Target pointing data
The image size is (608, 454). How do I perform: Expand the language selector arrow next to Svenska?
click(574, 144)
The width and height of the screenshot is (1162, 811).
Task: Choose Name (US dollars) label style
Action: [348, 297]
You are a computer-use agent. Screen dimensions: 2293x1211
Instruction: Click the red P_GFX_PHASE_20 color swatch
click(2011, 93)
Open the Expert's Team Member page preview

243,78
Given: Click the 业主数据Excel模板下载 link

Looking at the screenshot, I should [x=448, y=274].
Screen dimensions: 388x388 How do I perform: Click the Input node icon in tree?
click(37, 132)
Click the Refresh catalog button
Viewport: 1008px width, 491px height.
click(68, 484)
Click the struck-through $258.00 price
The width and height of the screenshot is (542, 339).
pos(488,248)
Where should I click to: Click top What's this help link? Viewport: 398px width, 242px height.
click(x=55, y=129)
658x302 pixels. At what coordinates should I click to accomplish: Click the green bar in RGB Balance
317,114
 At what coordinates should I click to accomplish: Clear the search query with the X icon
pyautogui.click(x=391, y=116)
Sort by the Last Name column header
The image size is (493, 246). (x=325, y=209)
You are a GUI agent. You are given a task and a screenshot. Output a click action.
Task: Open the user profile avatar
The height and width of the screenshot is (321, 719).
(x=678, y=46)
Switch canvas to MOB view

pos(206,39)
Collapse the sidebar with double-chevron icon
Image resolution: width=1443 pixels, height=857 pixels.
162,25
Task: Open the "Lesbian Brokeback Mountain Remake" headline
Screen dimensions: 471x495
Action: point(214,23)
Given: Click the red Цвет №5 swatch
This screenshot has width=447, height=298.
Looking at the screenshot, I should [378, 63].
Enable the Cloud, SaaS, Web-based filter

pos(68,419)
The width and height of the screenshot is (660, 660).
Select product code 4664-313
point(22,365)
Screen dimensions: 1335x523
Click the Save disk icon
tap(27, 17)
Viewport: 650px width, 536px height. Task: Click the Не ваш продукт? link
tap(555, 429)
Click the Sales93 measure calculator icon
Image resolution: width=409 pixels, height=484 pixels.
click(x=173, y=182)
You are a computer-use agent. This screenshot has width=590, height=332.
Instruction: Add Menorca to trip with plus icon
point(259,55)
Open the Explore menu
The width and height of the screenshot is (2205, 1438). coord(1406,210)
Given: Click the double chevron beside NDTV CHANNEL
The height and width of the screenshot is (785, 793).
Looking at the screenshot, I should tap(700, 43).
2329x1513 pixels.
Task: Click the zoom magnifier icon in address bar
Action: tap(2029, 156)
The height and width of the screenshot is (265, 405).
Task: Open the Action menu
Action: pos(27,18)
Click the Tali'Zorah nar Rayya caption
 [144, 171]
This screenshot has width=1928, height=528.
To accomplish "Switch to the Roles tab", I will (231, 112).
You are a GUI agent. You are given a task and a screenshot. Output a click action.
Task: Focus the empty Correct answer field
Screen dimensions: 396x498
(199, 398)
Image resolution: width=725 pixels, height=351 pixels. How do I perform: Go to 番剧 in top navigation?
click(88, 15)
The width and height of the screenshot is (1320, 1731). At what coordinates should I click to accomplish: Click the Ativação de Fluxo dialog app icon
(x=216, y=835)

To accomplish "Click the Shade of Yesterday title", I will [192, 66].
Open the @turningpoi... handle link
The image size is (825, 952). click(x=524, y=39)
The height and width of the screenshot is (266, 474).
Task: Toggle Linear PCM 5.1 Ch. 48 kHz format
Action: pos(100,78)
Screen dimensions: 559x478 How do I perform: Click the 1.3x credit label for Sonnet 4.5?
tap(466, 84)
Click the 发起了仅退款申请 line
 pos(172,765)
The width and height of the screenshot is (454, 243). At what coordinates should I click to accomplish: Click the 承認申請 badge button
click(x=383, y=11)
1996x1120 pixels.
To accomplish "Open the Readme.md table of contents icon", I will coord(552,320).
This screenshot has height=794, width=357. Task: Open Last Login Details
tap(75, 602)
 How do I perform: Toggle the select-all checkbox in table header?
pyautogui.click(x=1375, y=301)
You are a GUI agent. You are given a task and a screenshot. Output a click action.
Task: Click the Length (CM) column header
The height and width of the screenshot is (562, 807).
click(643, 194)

(TASK TO CARRY OUT):
Rewrite everything above from the line containing "Click the 发起了仅退款申请 line" down to the line containing "pyautogui.click(x=1375, y=301)", both included, offsetting every coordinate in the answers by 110.

(SOLUTION):
Click the 发起了仅退款申请 line
 pos(282,875)
The width and height of the screenshot is (454, 243). At what coordinates should I click to accomplish: Click the 承認申請 badge button
click(x=493, y=121)
1996x1120 pixels.
To accomplish "Open the Readme.md table of contents icon", I will coord(662,430).
This screenshot has height=794, width=357. Task: Open Last Login Details
tap(185, 712)
 How do I perform: Toggle the select-all checkbox in table header?
pyautogui.click(x=1485, y=411)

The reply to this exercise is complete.